Input:
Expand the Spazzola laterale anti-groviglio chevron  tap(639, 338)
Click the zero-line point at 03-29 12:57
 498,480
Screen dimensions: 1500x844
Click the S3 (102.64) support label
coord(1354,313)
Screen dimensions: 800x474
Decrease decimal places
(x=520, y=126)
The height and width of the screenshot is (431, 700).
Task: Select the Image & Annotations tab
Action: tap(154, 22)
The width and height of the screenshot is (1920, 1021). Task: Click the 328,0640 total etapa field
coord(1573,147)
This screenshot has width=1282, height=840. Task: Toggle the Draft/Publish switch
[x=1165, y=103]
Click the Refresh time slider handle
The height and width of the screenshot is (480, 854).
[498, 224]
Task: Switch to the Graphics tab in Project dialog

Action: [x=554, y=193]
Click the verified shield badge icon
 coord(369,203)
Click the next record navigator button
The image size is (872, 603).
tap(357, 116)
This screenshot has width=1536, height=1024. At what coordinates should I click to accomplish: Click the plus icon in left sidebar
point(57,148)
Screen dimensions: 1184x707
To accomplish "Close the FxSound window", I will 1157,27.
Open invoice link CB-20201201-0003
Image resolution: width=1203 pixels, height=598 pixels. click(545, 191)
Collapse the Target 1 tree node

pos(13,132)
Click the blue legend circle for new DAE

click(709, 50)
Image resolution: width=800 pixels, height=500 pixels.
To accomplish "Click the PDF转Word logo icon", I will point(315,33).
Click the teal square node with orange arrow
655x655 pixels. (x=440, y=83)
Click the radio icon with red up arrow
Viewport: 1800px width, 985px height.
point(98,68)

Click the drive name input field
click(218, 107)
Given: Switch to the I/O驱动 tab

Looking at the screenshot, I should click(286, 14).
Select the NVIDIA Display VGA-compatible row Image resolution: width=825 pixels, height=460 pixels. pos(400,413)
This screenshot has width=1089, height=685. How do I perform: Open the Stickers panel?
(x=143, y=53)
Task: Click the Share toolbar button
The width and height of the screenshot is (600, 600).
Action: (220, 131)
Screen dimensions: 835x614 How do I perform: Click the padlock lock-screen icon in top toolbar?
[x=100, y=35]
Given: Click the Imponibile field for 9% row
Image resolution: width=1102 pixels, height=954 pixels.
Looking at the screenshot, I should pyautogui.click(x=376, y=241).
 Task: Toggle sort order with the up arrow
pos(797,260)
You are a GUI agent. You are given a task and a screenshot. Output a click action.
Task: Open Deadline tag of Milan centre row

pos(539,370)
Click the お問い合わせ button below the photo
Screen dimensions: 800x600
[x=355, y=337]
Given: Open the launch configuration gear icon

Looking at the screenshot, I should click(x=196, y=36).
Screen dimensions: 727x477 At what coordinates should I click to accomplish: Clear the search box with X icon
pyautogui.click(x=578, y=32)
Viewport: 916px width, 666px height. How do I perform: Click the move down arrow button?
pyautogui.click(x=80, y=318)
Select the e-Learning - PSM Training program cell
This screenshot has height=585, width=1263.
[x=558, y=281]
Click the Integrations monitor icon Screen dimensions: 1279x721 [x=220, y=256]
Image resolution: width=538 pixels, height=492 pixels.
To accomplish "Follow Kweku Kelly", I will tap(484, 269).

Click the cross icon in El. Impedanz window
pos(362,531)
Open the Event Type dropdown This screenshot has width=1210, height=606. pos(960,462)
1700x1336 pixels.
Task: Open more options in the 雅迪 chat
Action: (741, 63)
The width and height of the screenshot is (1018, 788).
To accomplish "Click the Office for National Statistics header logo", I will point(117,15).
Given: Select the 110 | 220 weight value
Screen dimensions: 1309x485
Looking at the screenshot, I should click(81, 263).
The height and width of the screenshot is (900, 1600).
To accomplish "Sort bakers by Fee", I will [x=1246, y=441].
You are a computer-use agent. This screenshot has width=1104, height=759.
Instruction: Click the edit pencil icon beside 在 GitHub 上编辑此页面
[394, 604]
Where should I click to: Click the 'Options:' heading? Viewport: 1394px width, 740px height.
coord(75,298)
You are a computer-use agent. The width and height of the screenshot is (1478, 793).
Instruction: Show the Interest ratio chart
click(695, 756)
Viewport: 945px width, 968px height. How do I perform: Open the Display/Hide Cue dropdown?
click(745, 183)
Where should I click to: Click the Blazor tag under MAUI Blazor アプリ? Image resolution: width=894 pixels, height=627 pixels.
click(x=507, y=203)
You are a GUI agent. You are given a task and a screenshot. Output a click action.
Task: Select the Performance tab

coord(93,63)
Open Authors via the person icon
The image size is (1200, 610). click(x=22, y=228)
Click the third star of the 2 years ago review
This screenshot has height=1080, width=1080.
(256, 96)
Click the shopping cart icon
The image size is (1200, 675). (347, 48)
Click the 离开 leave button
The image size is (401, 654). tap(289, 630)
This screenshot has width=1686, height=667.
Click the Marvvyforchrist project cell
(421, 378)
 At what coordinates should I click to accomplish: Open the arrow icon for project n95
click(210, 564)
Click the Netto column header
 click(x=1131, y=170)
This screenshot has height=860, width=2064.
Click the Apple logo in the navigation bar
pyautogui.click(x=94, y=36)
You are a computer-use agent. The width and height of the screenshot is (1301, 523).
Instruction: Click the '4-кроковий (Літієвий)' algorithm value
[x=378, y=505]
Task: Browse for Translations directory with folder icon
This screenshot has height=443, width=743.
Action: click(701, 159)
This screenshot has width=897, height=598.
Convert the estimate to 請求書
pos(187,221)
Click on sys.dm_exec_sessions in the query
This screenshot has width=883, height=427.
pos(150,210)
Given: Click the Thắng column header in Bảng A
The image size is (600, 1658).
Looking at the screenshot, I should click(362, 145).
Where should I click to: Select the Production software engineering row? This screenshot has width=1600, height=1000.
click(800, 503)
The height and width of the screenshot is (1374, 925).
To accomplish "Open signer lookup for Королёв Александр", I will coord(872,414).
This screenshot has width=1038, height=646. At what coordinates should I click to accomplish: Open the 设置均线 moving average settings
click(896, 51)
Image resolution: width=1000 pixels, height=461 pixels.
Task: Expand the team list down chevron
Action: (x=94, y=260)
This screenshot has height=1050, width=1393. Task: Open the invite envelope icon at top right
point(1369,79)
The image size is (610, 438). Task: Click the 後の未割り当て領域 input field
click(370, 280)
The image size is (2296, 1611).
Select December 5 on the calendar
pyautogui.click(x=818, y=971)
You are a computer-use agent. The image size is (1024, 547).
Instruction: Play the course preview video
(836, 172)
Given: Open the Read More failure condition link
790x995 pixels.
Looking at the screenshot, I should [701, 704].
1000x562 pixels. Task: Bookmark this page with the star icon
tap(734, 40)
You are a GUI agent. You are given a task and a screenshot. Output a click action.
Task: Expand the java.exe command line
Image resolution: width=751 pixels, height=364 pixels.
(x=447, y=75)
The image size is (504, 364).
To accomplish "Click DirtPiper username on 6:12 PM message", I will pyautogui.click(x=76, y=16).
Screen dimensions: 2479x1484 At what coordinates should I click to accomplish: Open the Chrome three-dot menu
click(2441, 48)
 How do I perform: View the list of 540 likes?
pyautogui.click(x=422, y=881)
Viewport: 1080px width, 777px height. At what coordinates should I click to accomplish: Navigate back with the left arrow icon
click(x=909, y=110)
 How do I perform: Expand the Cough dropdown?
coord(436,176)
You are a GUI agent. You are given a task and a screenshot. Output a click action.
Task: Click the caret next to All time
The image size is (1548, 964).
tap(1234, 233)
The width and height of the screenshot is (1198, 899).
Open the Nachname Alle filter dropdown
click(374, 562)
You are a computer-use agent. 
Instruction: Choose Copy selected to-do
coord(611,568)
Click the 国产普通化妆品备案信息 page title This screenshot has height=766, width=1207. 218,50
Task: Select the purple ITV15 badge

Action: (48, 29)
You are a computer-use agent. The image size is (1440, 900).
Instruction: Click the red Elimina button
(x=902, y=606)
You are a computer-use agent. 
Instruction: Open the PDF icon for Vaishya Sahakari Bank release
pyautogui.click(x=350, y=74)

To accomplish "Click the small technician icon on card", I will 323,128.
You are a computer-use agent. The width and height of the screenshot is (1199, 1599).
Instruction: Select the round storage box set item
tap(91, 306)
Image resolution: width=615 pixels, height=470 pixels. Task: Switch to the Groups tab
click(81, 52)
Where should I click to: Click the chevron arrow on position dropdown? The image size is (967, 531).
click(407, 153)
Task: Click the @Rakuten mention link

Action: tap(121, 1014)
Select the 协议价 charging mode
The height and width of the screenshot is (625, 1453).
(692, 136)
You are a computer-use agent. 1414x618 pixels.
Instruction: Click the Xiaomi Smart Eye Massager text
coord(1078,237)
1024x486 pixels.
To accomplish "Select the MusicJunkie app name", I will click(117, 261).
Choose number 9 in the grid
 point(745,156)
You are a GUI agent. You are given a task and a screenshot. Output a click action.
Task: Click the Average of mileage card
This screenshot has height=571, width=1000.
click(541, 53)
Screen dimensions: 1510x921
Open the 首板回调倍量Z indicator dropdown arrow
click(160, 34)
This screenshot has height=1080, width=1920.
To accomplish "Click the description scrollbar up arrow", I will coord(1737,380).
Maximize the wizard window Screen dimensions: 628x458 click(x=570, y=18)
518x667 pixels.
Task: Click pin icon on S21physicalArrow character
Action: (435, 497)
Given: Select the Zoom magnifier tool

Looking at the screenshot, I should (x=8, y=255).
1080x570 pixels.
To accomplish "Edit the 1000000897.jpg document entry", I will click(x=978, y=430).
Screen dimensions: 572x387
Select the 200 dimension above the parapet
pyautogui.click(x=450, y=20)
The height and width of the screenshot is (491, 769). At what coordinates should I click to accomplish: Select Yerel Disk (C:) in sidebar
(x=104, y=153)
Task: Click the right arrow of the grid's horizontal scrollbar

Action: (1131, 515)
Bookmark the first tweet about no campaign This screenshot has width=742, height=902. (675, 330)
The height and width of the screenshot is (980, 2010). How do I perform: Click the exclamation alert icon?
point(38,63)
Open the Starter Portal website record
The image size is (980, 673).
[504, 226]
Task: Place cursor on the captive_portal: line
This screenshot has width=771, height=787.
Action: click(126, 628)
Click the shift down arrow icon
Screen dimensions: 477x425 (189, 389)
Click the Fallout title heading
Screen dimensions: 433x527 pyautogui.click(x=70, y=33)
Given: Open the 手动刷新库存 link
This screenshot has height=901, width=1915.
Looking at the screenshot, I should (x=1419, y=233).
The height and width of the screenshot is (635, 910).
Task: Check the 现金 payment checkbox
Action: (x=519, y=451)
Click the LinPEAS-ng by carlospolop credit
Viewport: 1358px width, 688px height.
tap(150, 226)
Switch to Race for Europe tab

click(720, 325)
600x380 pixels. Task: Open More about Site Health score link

Exercise aim:
Repeat exactly, and only, the lines from the one containing "Select the 200 dimension above the parapet" through the last line above.

Final answer:
Select the 200 dimension above the parapet
pyautogui.click(x=450, y=20)
The height and width of the screenshot is (491, 769). At what coordinates should I click to accomplish: Select Yerel Disk (C:) in sidebar
(x=104, y=153)
Task: Click the right arrow of the grid's horizontal scrollbar

Action: (1131, 515)
Bookmark the first tweet about no campaign This screenshot has width=742, height=902. (675, 330)
The height and width of the screenshot is (980, 2010). How do I perform: Click the exclamation alert icon?
point(38,63)
Open the Starter Portal website record
The image size is (980, 673).
[504, 226]
Task: Place cursor on the captive_portal: line
This screenshot has width=771, height=787.
Action: click(126, 628)
Click the shift down arrow icon
Screen dimensions: 477x425 (189, 389)
Click the Fallout title heading
Screen dimensions: 433x527 pyautogui.click(x=70, y=33)
Given: Open the 手动刷新库存 link
This screenshot has height=901, width=1915.
Looking at the screenshot, I should (x=1419, y=233).
The height and width of the screenshot is (635, 910).
Task: Check the 现金 payment checkbox
Action: (x=519, y=451)
Click the LinPEAS-ng by carlospolop credit
Viewport: 1358px width, 688px height.
tap(150, 226)
Switch to Race for Europe tab

click(720, 325)
600x380 pixels. Task: Open More about Site Health score link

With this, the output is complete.